Repository for the ICML 2023 paper "Global Selection of Contrastive Batches via Optimization on Sample Permutations" [https://proceedings.mlr.press/v202/sachidananda23a/sachidananda23a.pdf]

Reproduction of SOTA Paper Results

Experimentation code for the code search and sentence embedding experiments is provided in three folders. Each folder contains an iPython notebook with instructions for running the code.

  • GCBS_UniXcoder/: Code search experiments (CosQA, AdvTest, CodeSearchNet), GCBS provides a 1.0, 2.0 and 2.2 percent improvement on state-of-the-art models.
  • GCBS_SimCSE/: Sentence Embedding experiments (STS) with the SimCSE model, GCBS provides a 1.03 percent improvement on state-of-the-art models.
  • GCBS_PromCSE/: Sentence Embedding experiments (STS) with the PromCSE model, GCBS provides a 0.27 percent improvement on state-of-the-art models.

All reported results were run on an individual Nvidia A100 GPU with the following CUDA and torch versions:

CUDA Version: 11.6
torch==1.11.0

TODO: Provide hyperparameters and docker image for replication.

Self-supervised Image Classification experiments

CIFAR10 experimentation ported from [https://docs.lightly.ai/self-supervised-learning/getting_started/benchmarks.html] is provided in cifar_moco_pytorch_lightning_gcbs.py. This code uses PyTorch Lightning and contains an implementation of GCBS using pl.LightningDataModule and pl.LightningModule. It can be used for porting a PyTorch Lightning implementation to your training code.

Profiling Script

We provide a profiling script for GCBS on random embeddings both for single gpu and multi gpu settings in single_gpu_profiling_gcbs.py and multi_gpu_profiling_gcbs.py respectively. These scripts contain a minimal implementation of just the algorithm and can be used for porting a PyTorch implementation to your training code.

Minimal Implementation of GCBS in a PyTorch training loop

We provide a minimal implementation the GCBS algorithm below along with the modifications to an existing PyTorch training loop at the beginning of an epoch.

import torch
import math
from scipy.sparse.csgraph import reverse_cuthill_mckee
from scipy.sparse import csr_matrix
import statistics
import torch.nn.functional.normalize as normalize

def compute_gcbs(z1, z2, quantile):
      # (1) Stack and normalize outputs
      src_train_full, tgt_train_full = normalize(z1).cuda(), normalize(z2).cuda()
      z1, z2 = [], []

      # (2) Estimate quantile
      chunk_size, num_samples, quantiles = 10, len(tgt_train_full), []
      for chunk_idx in range(math.ceil(len(tgt_train_full)/chunk_size)):
        mat_val = src_train_full[chunk_idx*chunk_size:(chunk_idx+1)*chunk_size] @ tgt_train_full.T
        quantiles.append(float(torch.quantile(mat_val, quantile)))

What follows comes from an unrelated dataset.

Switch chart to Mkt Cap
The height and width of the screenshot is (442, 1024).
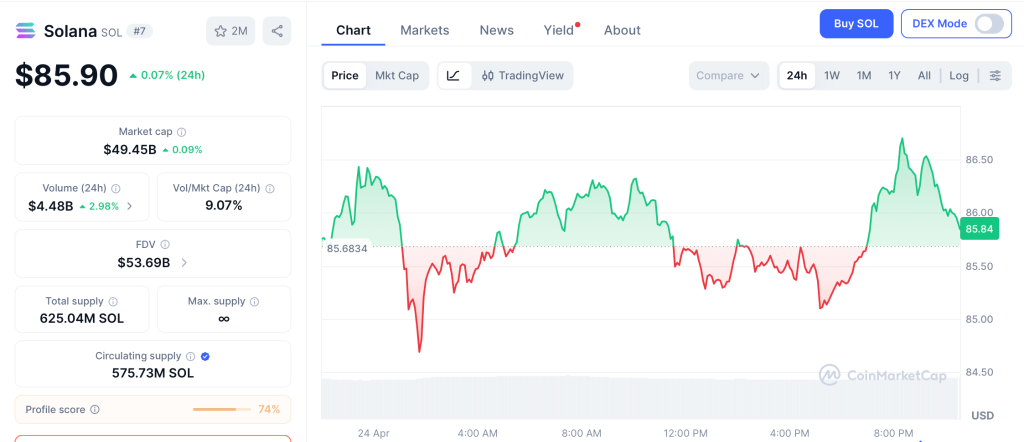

      # (3) Get similarity graph thresholded on quantile
      row, col, data, quantile = [], [], [], statistics.median(quantiles)
      for chunk_idx in range(math.ceil(len(src_train_full)/chunk_size)):
        mat_val = src_train_full[chunk_idx*chunk_size:(chunk_idx+1)*chunk_size] @ tgt_train_full.T
        ret = (mat_val.flatten() > quantile).nonzero(as_tuple=True)[0].cpu()
        row += ((ret - (ret % num_samples))/num_samples + chunk_idx*chunk_size).int().tolist()
        col += (ret % num_samples).tolist()
        data += [1.0 for _ in range(len(ret))]

      # (4) Get permutation using graph bandwidth minimization on sparsified graph (cuthill-mckee)
      return list(reverse_cuthill_mckee(csr_matrix((data, (row, col)),
                                                    shape=(num_samples, num_samples))))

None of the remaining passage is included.